Handlers should be returning HTTP status codes, while filters should 
be returning APR status codes.  I find myself believe that is the 
right model, because in theory (gah!), the filters could be more than 
just HTTP.  Too bad we can't use enums for one of those status codes 
and wash our hands of the whole deal by relying on type safety.  Oh, 
well.

I think your commits to check c->aborted in various filters should be 
replaced by getting core_input_filter to return APR_ECONNABORTED.

Namely the following lines in core_output_filter (server/core.c:4002) 
are wrong:

    /* No need to check for SUCCESS, we did that above. */
    if (!APR_STATUS_IS_EAGAIN(rv)) {
        c->aborted = 1;
    }

    /* The client has aborted, but the request was successful.

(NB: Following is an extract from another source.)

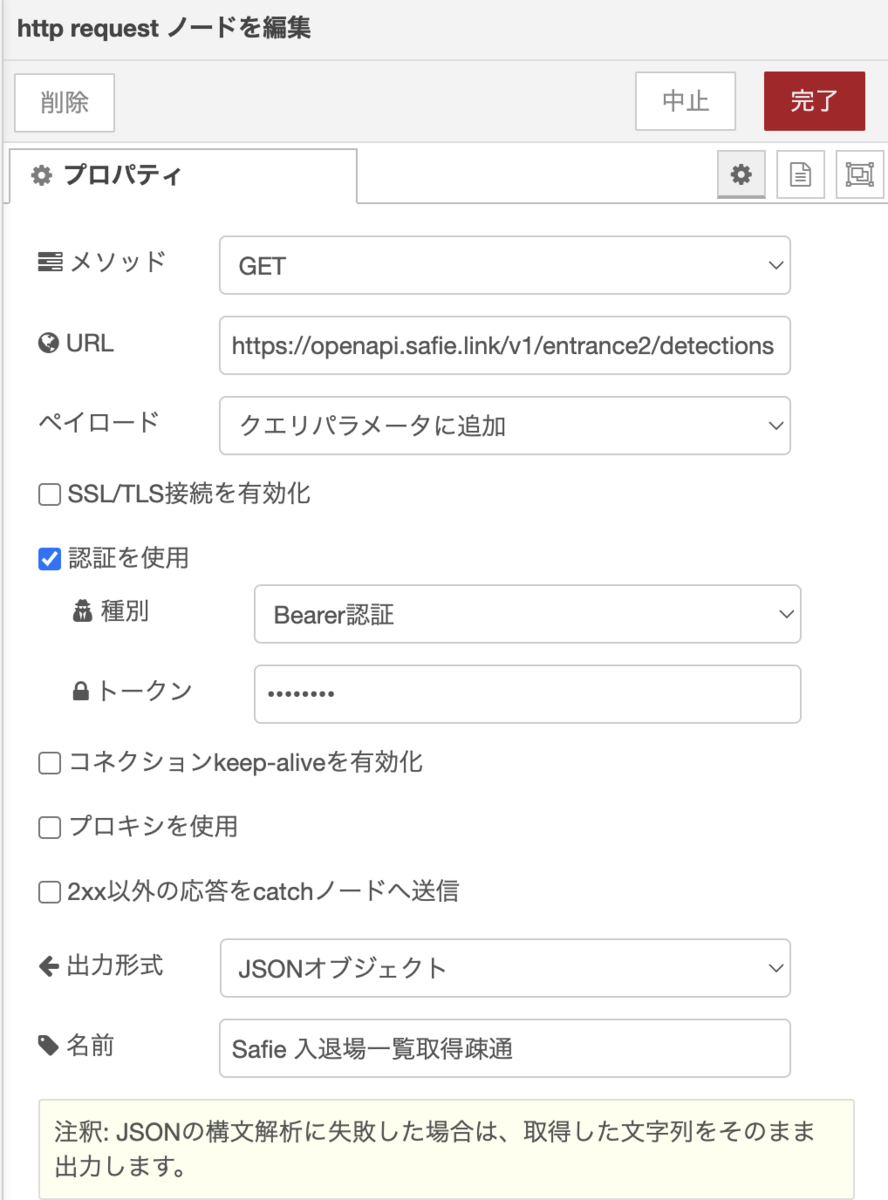Screen dimensions: 888x1200
Task: Open the メソッド GET dropdown
Action: point(505,265)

We
     * will report success, and leave it to the access and error
     * logs to note that the connection was aborted.
     */
    return APR_SUCCESS;

I don't buy that logic at all.  Why should we be returning 
APR_SUCCESS here?  We want to signal an error, so that the filters 
stop what they are doing and exit.

Hmm.  By what I just said for default_handler, if a client aborts, 
that would mean that the handler would be returning with a 500. 
Hmmm.  Perhaps we could catch the c->aborted case in the default 
handler and just 'lie' and say that it would have been a 200.  Hmm. 
Not sure about that one.  Thoughts?

Random thought: define a new HTTP status code which means 'Client got 
the hell out of here, so we stopped early' (207??).  Remember that 
this status code is only going to be presented via the access logs, 
so we really don't need 'support' from HTTP clients.  That could 
solve our problem...

> Code playing with HTTP status codes should be analyzed to ensure
> that what is logged is what was written to the client (I guess?)
> (i.e., some subsequent error doesn't overwrite r->status or
> whatever is passed to the logger).

Do we really want to be logging if a filter has an error?  Here's 
another random thought: introduce a logging filter at the top of the 
filter chain which will write a note to the error log if the filters 
return something other than APR_SUCCESS.  This way we don't have to 
explicitly handle that in all of the handlers.

> clear as mud?

Oh, sure.  -- justin

Re: [PATCH] checking for failures encountered by core_output_filter

Posted by "William A. Rowe, Jr." <wr...@apache.org>.
At 10:07 AM 11/4/2002, Jeff Trawick wrote:
>Justin Erenkrantz <je...@apache.org> writes:
>
>> >> I don't buy that logic at all.  Why should we be returning
>> >> APR_SUCCESS here?  We want to signal an error, so that the filters
>> >> stop what they are doing and exit.
>> >
>> > Talk to Ryan :)
>> 
>> Well, he ain't here no more.  Just us folks.  Do you (or anyone else)
>> see a reason why we shouldn't change this?
>
>interpret "Talk to Ryan" as "I can't justify the current behavior" :)
>
>We should make the change to return an APR error code here.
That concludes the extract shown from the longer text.